La resistenza alla riforma, la critica alla scuola per pochi, la costruzione di un autentico percorso di lotta devono necessariamente assumere come base alcuni punti fermi:
  • Non vi è difesa reale delle nostre condizioni di vita e di lavoro se non ci battiamo in maniera solidale innanzitutto per chi sta peggio di noi (vedi docenti di ruolo e supplenti o ATA e personale tecnico in appalto), se, alle superiori, non partecipiamo alla maturazione della coscienza dei “nostri” studenti, se non ci poniamo il problema di coinvolgere le famiglie, se non ci schieriamo incondizionatamente in solidarietà con tutti gli insegnanti precari che in questo periodo stanno subendo attacchi violentissimi e stanno perdendo il posto di lavoro.
  • Dobbiamo autorganizzarci e smetterla di affidarci a questo o quel sindacato, dobbiamo - per cominciare - dare vita a strumenti di controinformazione che esprimano con chiarezza a colleghi, genitori e studenti la gravità della situazione, la necessità di elaborare forme nuove di opposizione: le semplici occupazioni studentesche e gli scioperi fin qui avanzati sono insufficienti. Dobbiamo elaborare forme nuove per esprimere la nostra resistenza e la nostra lotta nella quotidianità scolastica.
  • La nostra lotta contro la crisi (della quale la riforma non è che una conseguenza) deve e può partire dal basso, dalle situazioni concrete. Per esempio, dichiarando pubblicamente che non è possibile fare lezione se le classi sono divise a causa dell'assenza di supplenti, coinvolgendo i colleghi in attività collettive, sviluppando con i ragazzi la critica alla situazione attuale, costruendo con i genitori forme di protesta, cercando contatti e collaborazioni con i lavoratori di altri istituti, solidarizzando tra noi... insomma, non perdendo nemmeno un'occasione tra quelle possibili
Quanto sopra, immagine compresa, è stato liberamente tratto da un volantino per lo sciopero della scuola del 12 marzo 2010 semplicemente ho tagliato alcuni punti su cui non sono d'accordo e modificato qualche parola.  Il volantino originale è un documento dei Lavoratori della scuola del Partito Comunista Internazionalista con cui non ho relazione alcuna. Come vedete sono passati quasi 3 anni, ma nulla è cambiato.
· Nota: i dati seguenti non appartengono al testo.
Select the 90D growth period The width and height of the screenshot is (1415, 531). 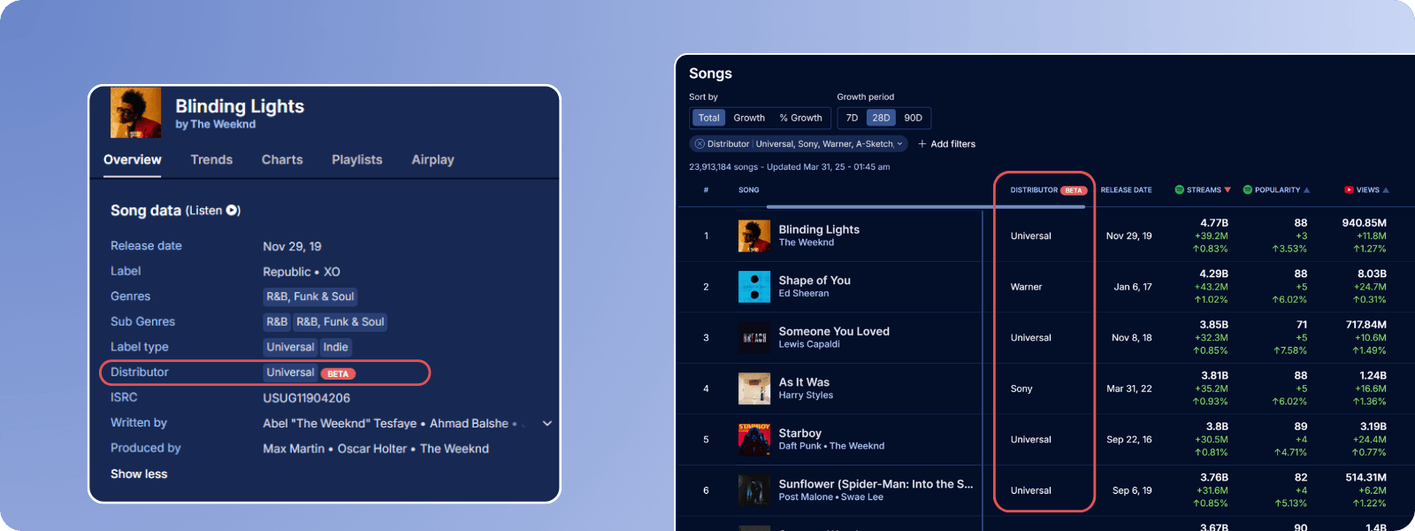coord(913,118)
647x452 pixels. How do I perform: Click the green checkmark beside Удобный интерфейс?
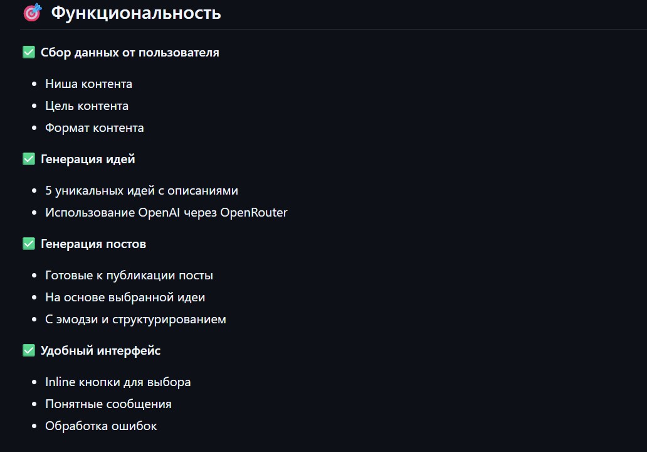click(x=29, y=350)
Scuola 6 - PORTA A SCUOLA I TUOI SOGNI



Per farla breve: confrontate sogni con scuola pubblica.
disegno originale in http://www.scuolagmanno.ca.it




Il MIUR (Ministero dell’Istruzione, dell’Università e della Ricerca) ha pubblicato il video PORTA A SCUOLA I TUOI SOGNI che trovate nel sito del ministro Profumo e su YouTube. Sembra che il video sia stato girato in scuole private (v. "La Tecnica della Scuola.it") e la realtà sia un'altra, più vicina alla parodia del filmato precedente e riportata da TGCOM24.it (anche questo su YouTube).